Operations on the data:
There are mainly the following types of operations on the data:
- Validating the data and then importing the data into the DB, that happens multiple times daily
- Aggregations on this imported data
- Searches/ finds
- Updates
- Deletes
Tools/softwares used:
- MongoDB for database: PSS architecture based replicaset, indexes (most of the queries are INDEX scans)
- NodeJS using Koa.js
Problems:
HOWEVER, the tool is very badly slow when it comes to aggregations, finds, etc.
What have I implemented for performance so far?:
- DB Indexing
- Caching
- Pre-aggregations (using MongoDB aggregate to aggregate the data before hand and store it in different collections during importing to avoid aggregations at runtime)
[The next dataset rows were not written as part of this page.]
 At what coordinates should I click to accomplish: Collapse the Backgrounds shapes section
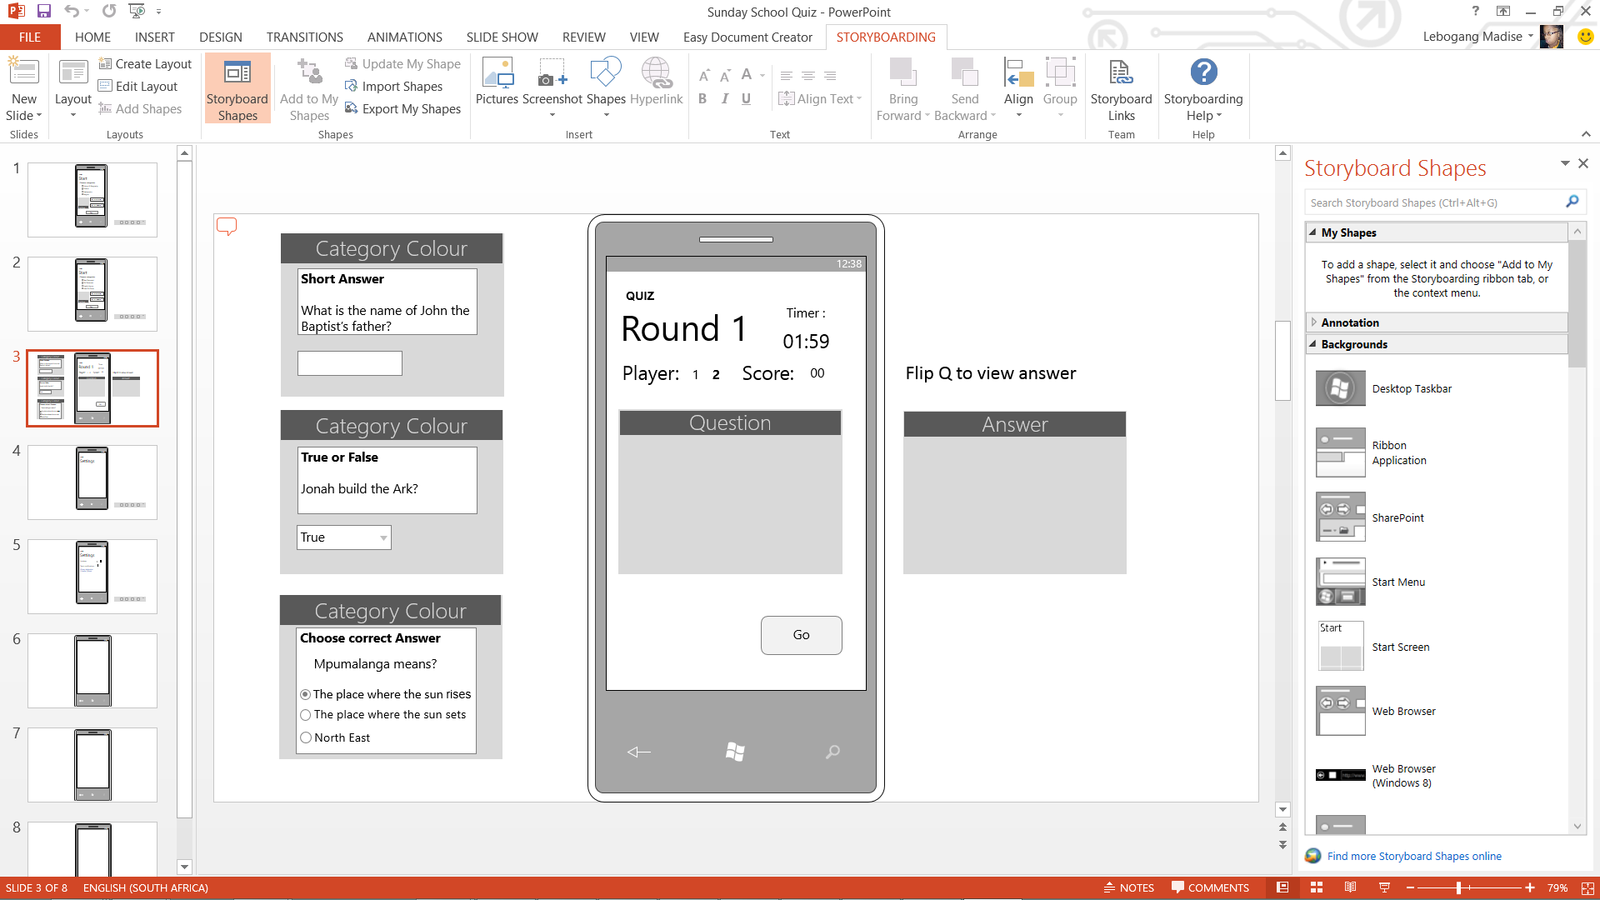click(x=1314, y=344)
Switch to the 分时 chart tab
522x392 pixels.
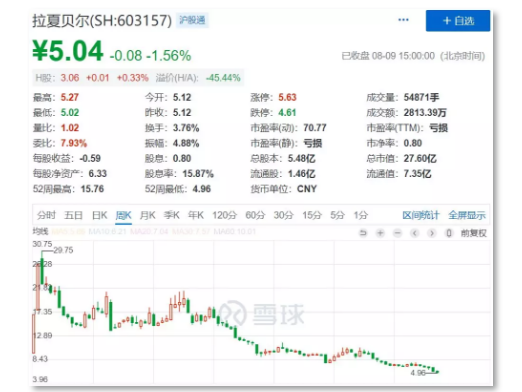click(x=46, y=215)
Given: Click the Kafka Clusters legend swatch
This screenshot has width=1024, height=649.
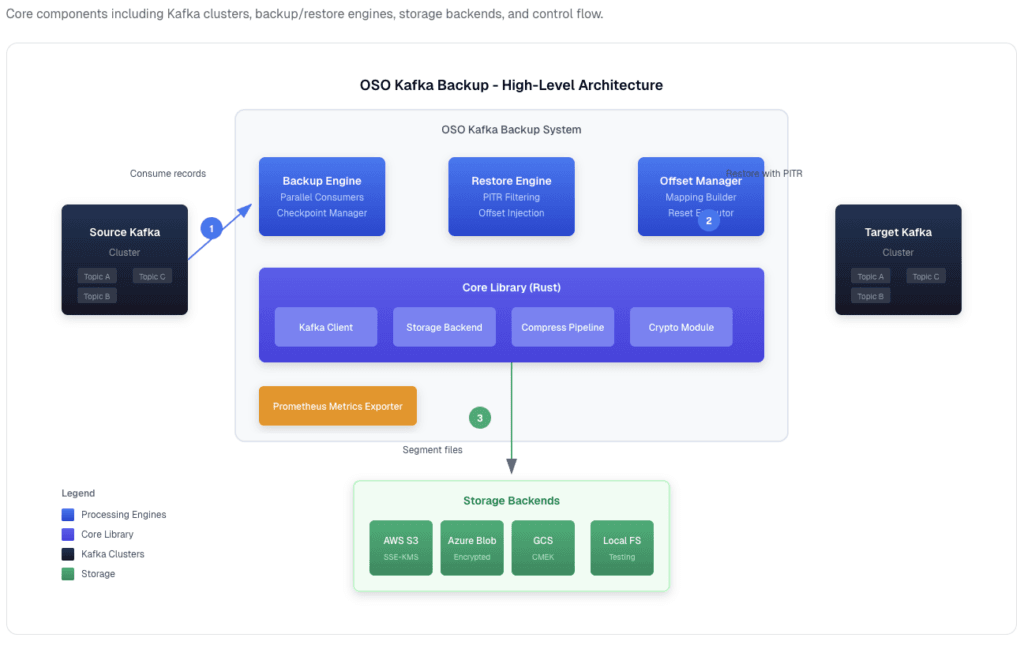Looking at the screenshot, I should pyautogui.click(x=68, y=554).
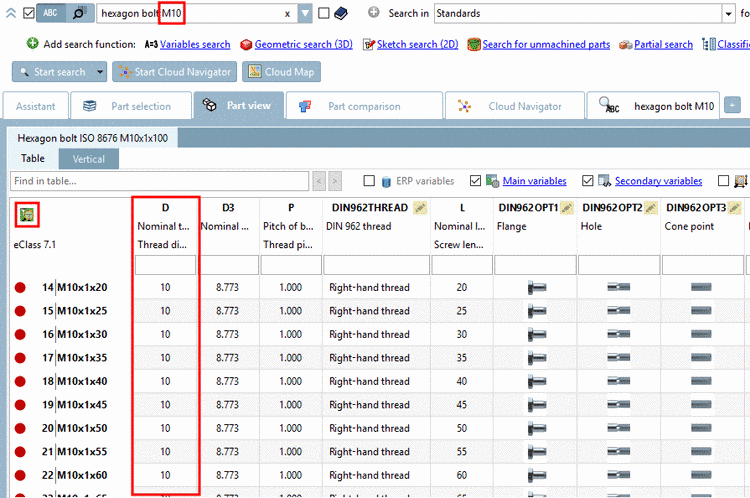
Task: Expand the search term history dropdown
Action: (x=305, y=13)
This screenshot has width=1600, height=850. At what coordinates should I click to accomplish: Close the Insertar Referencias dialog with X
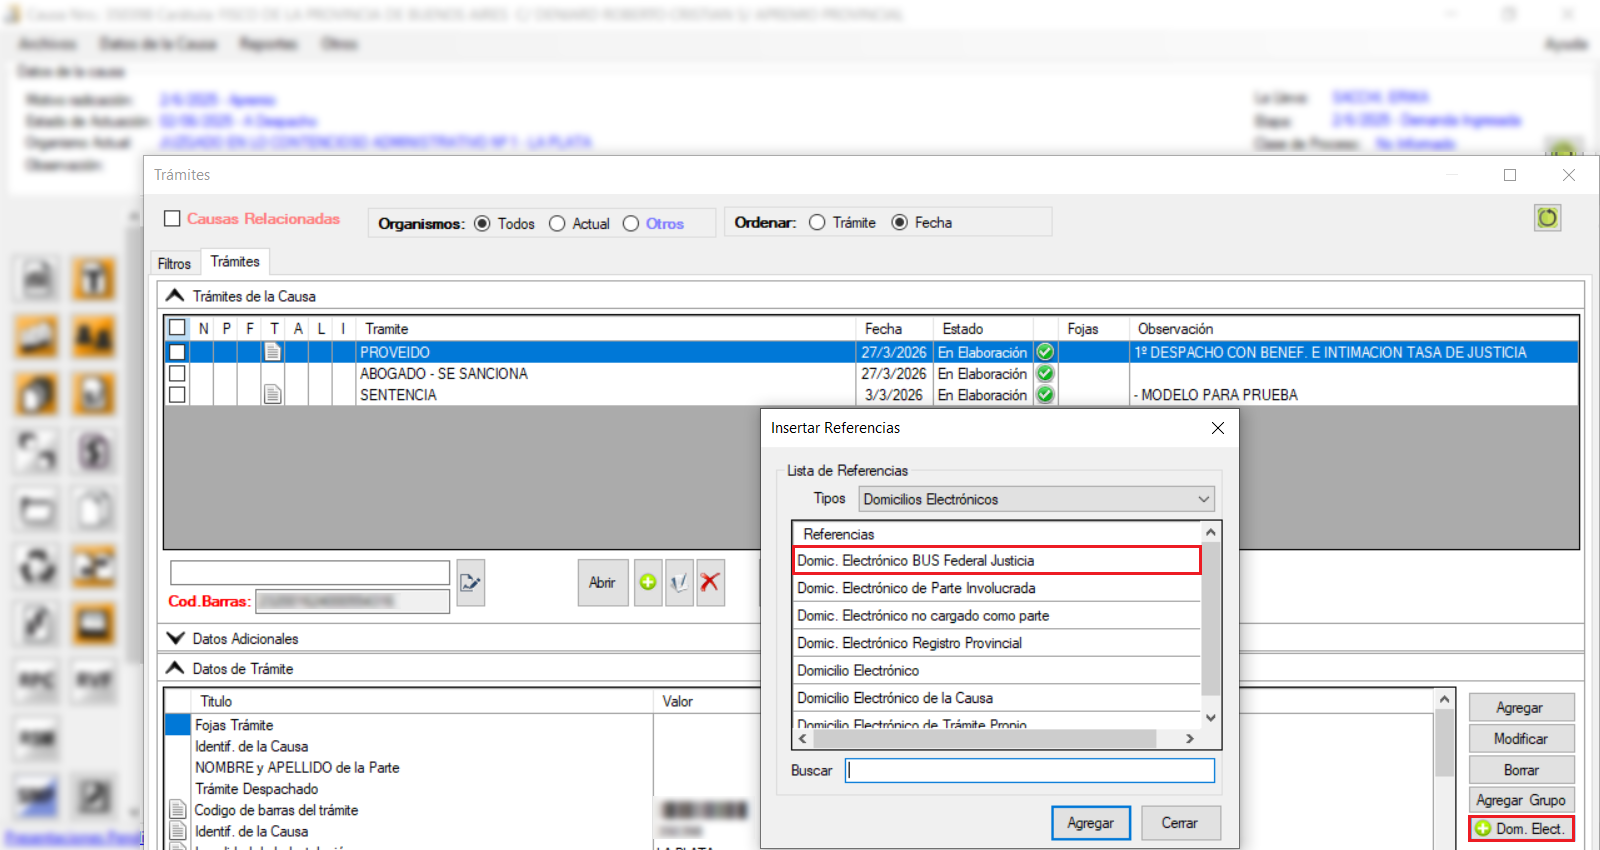1217,428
- Increased RAM and CPU cores on the DB server
- Separate server for NodeJS server and Front-end build
- PM2 to manage NodeJS server application and for spawning clusters
However from my experience, even after implementing all the above, the application is not performant enough. I feel that the reason for this is that the data is pretty huge. I am not aware of how Big Data applications are managed to deliver high performance. Please advise.
Also, is the selection of technology not suitable or will changing the technology/tools help? If yes, what is advised under such scenarios?
I'm requesting your advise to help me improve the performance of the application.